Friday, April 15, 2016

Fifty years on, I still try not to be like Goofus.



The wondrous magazine of my childhood, is an app:

Highlights, that ubiquitous magazine in the waiting rooms of childhood, has gone interactive.

Highlights Every Day, a new app from the magazine publisher, goes beyond simply making the children’s magazine digital. It translates the immersive experience of delving into a Highlights magazine into the lexicon of today’s mobile natives – our kids.

The app offers new content every day with a subscription priced at $7.99 a month. While it’s rated for kids ages 4 and up, younger users might enjoy the app as well.

Content is broken down into four basic categories: stories, puzzles, videos and quizzes. The first time you launch the app that day, a present appears. You tap it to unwrap the day’s content, up to five things to read, watch or do.
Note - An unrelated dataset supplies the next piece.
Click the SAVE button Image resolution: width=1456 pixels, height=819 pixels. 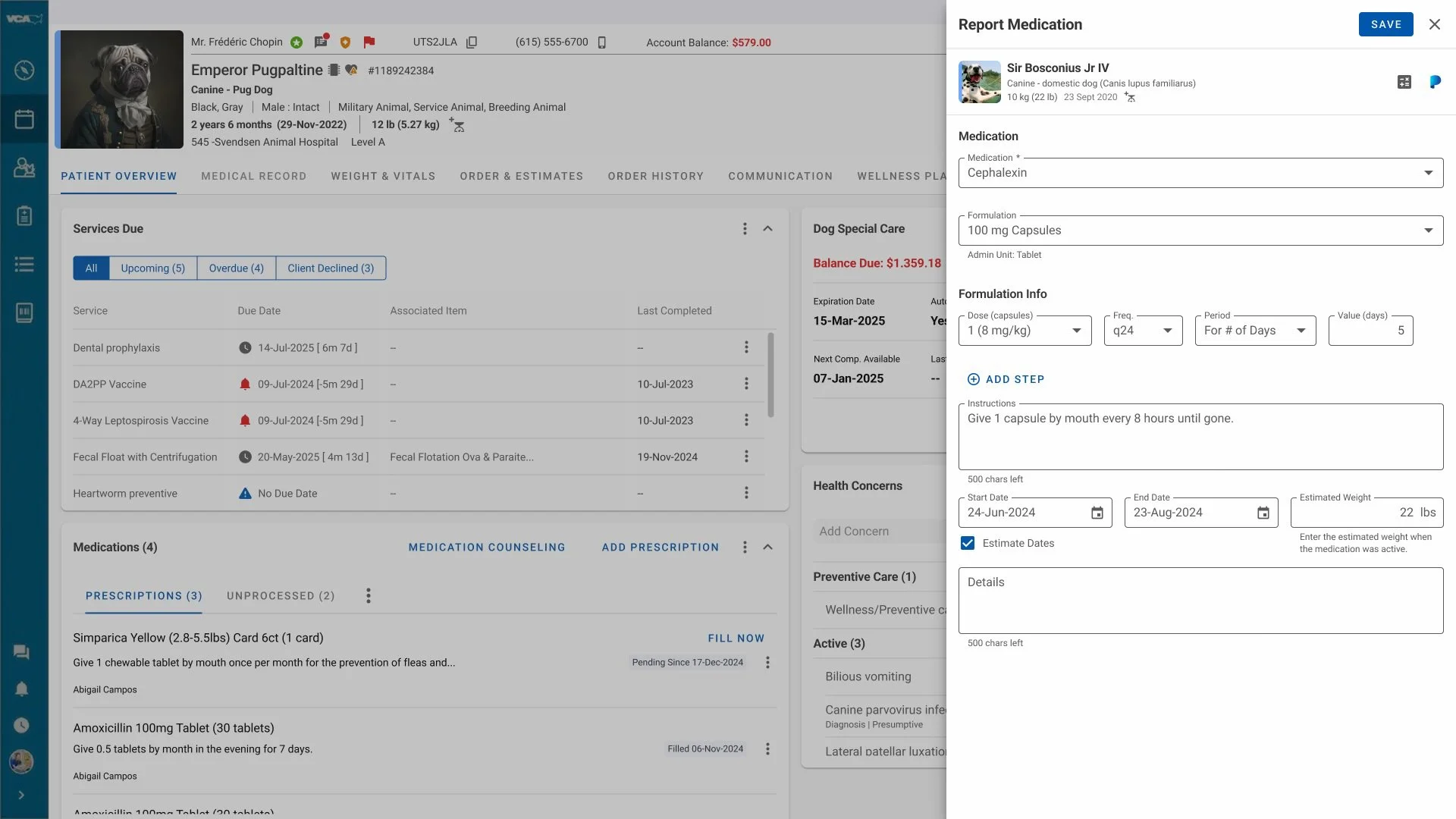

My kids and I played around in the free offerings a bit before dinner, warming up with some Hidden Picture puzzles to sharpen our focus.

My 5-year-old, a new reader interested in space, tapped on a story about how stars explode and a video about Pluto. The story was contained to two pages and was meaty enough to be educational and short enough to keep him engaged and seeking more. The Pluto video was current with details about the images sent back last fall by NASA's New Horizons spacecraft.

Stories in the app work like the mobile books kids have been growing up with, complete with vibrant photos or illustrations and the three modes of reading – narrated, autoplay and read by myself.

The narrated read-to-me function includes a mix of male and female readers of a variety of ages, including children. In terms of the story content we sampled, there was a mix of science, illustrated fiction, discussion prompts and the arts.

Text is highlighted in groups rather than as each word is being read, as many of the digital interactive readers out there do. I was told the app’s focus isn’t necessarily on pre- and early readers, but they may add the word-by-word reading functionality in a later iteration.  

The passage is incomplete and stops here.